◆ Excerpted text:
========
SECOND DIVISION
[ A.M. No. RTJ-93-964, February 28, 1996 ]LEOVIGILDO U. MANTARING v. JUDGE MANUEL A. ROMAN +
LEOVIGILDO U. MANTARING, COMPLAINANT, VS. JUDGE MANUEL A. ROMAN, JR., RTC, BRANCH 42, PINAMALAYAN, ORIENTAL MINDORO; AND JUDGE IRENEO B. MOLATO, MTC, BONGABON, ORIENTAL MINDORO, RESPONDENTS.
D E C I S I O N
LEOVIGILDO U. MANTARING v. JUDGE MANUEL A. ROMAN +
LEOVIGILDO U. MANTARING, COMPLAINANT, VS. JUDGE MANUEL A. ROMAN, JR., RTC, BRANCH 42, PINAMALAYAN, ORIENTAL MINDORO; AND JUDGE IRENEO B. MOLATO, MTC, BONGABON, ORIENTAL MINDORO, RESPONDENTS.
D E C I S I O N
MENDOZA, J.:
Respondent Judge Ireneo B. Molato is the presiding judge of the Municipal Trial Court of Bongabon, Oriental Mindoro. On January 7, 1993, an administrative complaint was filed against him and Judge Manuel A. Roman, Jr., presiding judge of the Regional Trial
Court of Pinamalayan, Oriental Mindoro, Branch 42, by Leovigildo U. Mantaring, Sr., who charged them with conduct unbecoming of members of the judiciary. On February 21, 1994, after the parties had filed their respective pleadings and supporting documents, this Court dismissed
the complaint against the two for lack of merit. The motion for reconsideration filed by complainant was subsequently denied.
What is before us now is the Supplemental Complaint filed by Leovigildo U. Mantaring, Sr. against Judge Ireneo B. Molato, which charges him with harassment. It is alleged that because of the filing of the first complaint against him, respondent Judge Ireneo B. Molato should have inhibited himself from conducting the preliminary investigation of a criminal case considering that the respondents in that case were complainant and his son. Instead, it is alleged, he took cognizance of the case and ordered the arrest of complainant and his son, Leovigildo Mantaring, Jr., out of hatred and revenge for them because of the filing of the first case by the complainant.
The Supplemental Complaint was referred to the Office of the Court Administrator which, in a Memorandum dated 25 November 1994, recommended the dismissal of the case for lack of merit. Nonetheless, the Court required the respondent Judge Ireneo B. Molato to comment.
In his Comment dated July 6, 1995, respondent judge denies the allegations against him. He avers that on the application by SPO4 Pacifico L. Fradejas, he issued a search warrant which resulted in the seizure from a certain Joel Gamo of a home-made gun, a hand grenade, five live ammunitions for Cal. 38 and three live ammunitions for 12 gauge shotgun; that on August 25, 1993, a complaint for Illegal Possession of Firearms and Ammunition was filed against Joel Gamo in which the herein complainant Leovigildo, Sr. and his son, Leovigildo, Jr., were included; that finding that the house in which the firearms and ammunition had been found was owned by complainant and his son, he concluded that there was probable cause to believe that complainant and his son were guilty of illegal possession of firearms and ammunition and accordingly ordered their arrest. Respondent judge claims that he inhibited himself from the case after he was ordered by the Executive Judge, RTC, Branch 41, Pinamalayan, Oriental Mindoro.
========
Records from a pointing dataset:
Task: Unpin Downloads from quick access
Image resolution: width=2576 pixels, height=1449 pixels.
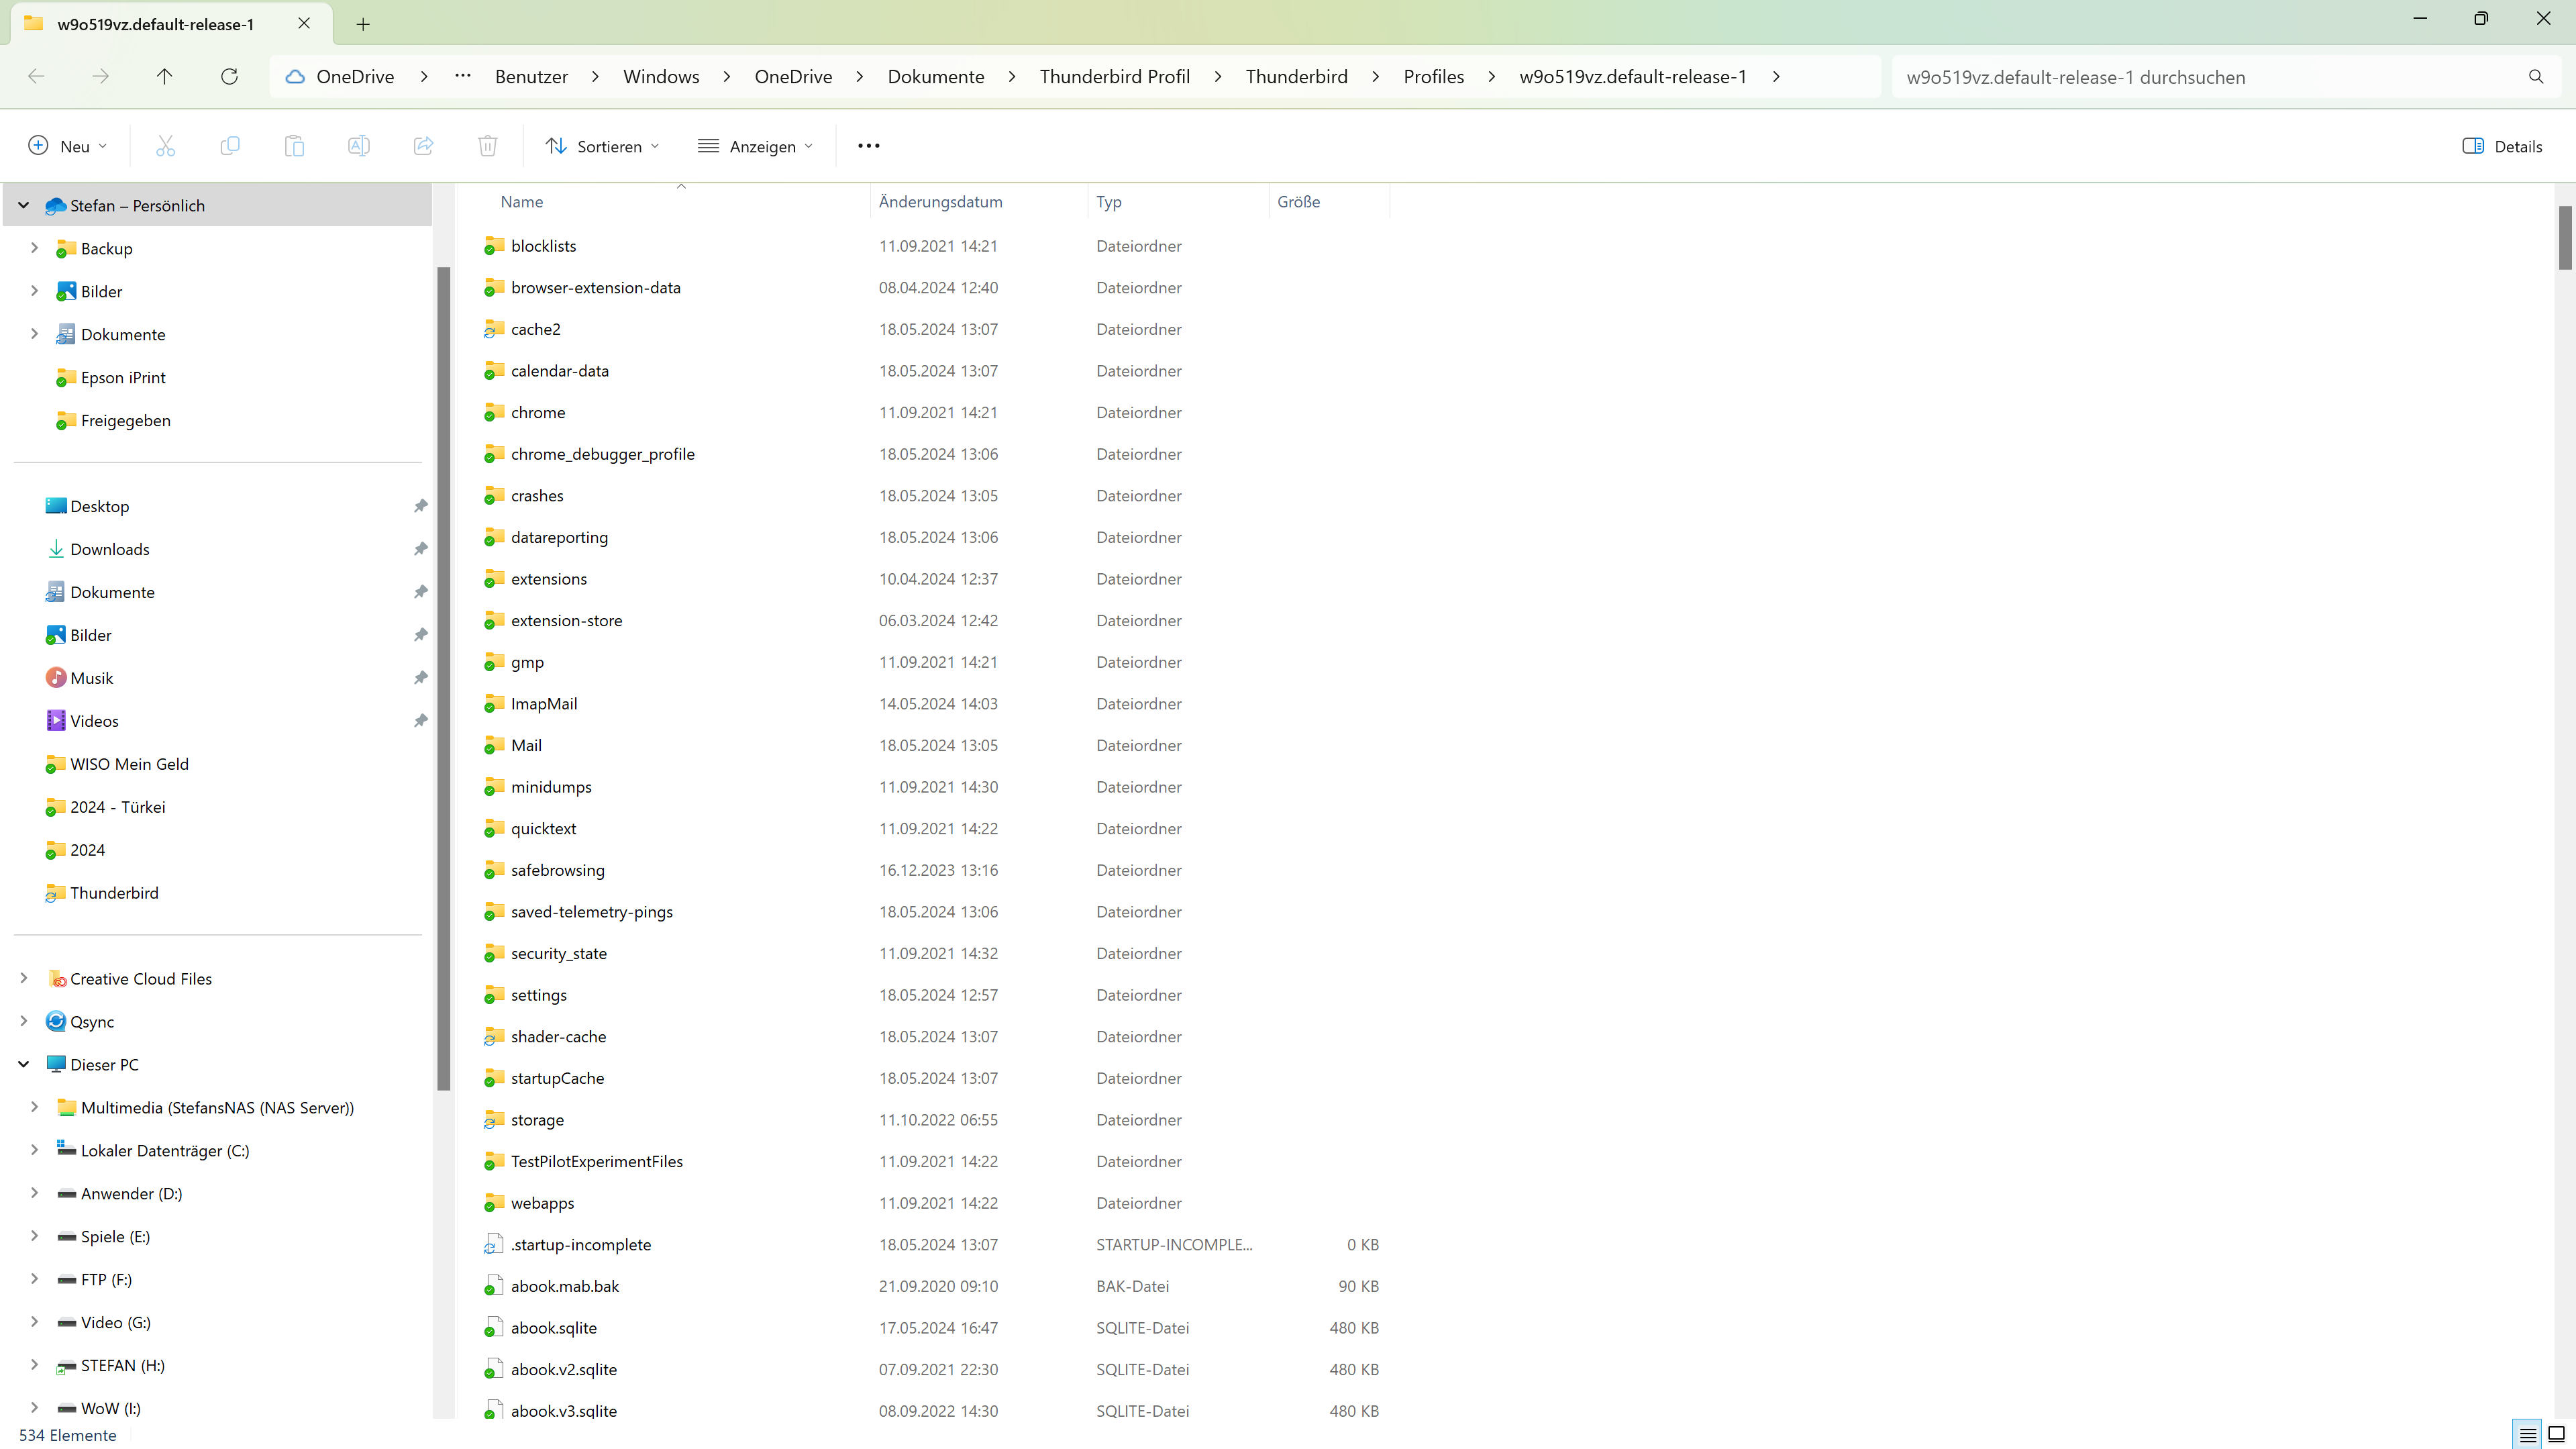Action: [x=420, y=549]
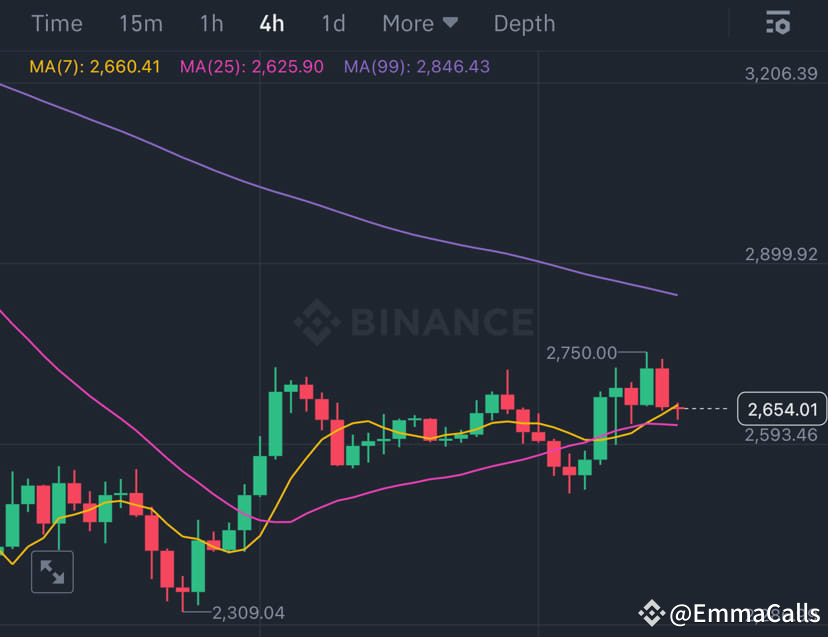Switch to the Depth view
This screenshot has height=637, width=828.
524,23
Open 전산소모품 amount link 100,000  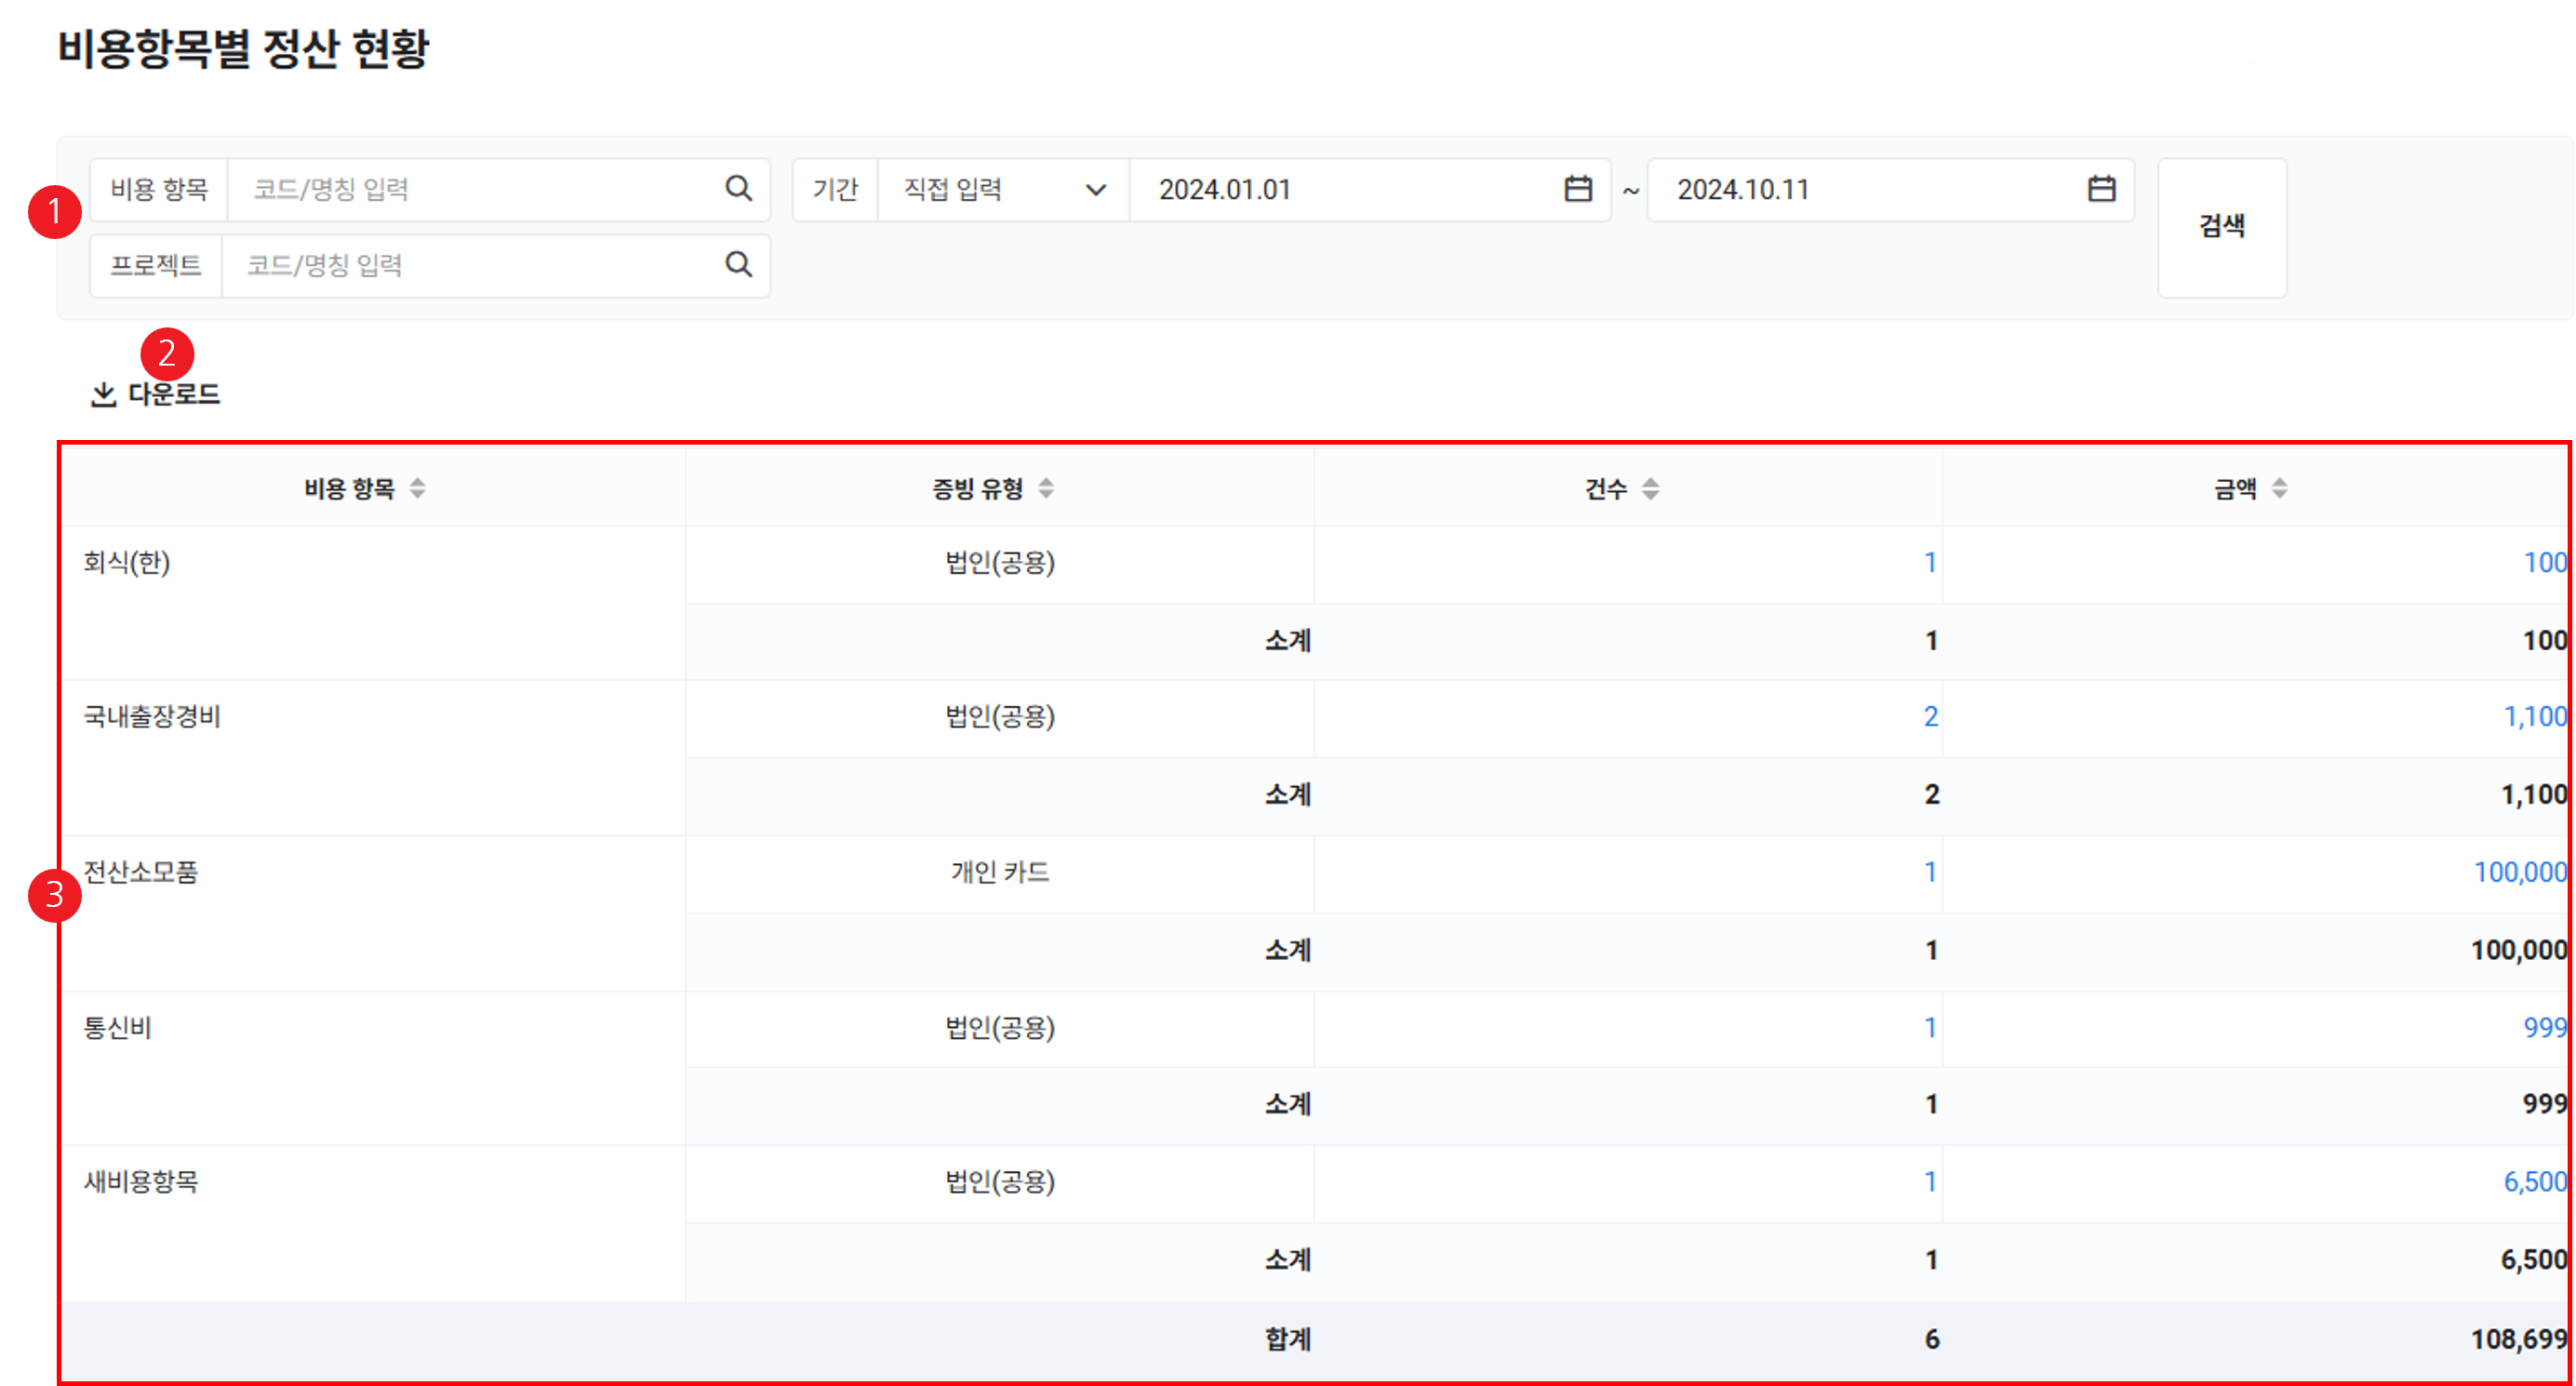click(x=2519, y=872)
========
◆ Prompt: Could you write out the stretch of the court decision from "The Supplemental Complaint was" through "Molato to comment."?

◆ Answer to this problem:
The Supplemental Complaint was referred to the Office of the Court Administrator which, in a Memorandum dated 25 November 1994, recommended the dismissal of the case for lack of merit. Nonetheless, the Court required the respondent Judge Ireneo B. Molato to comment.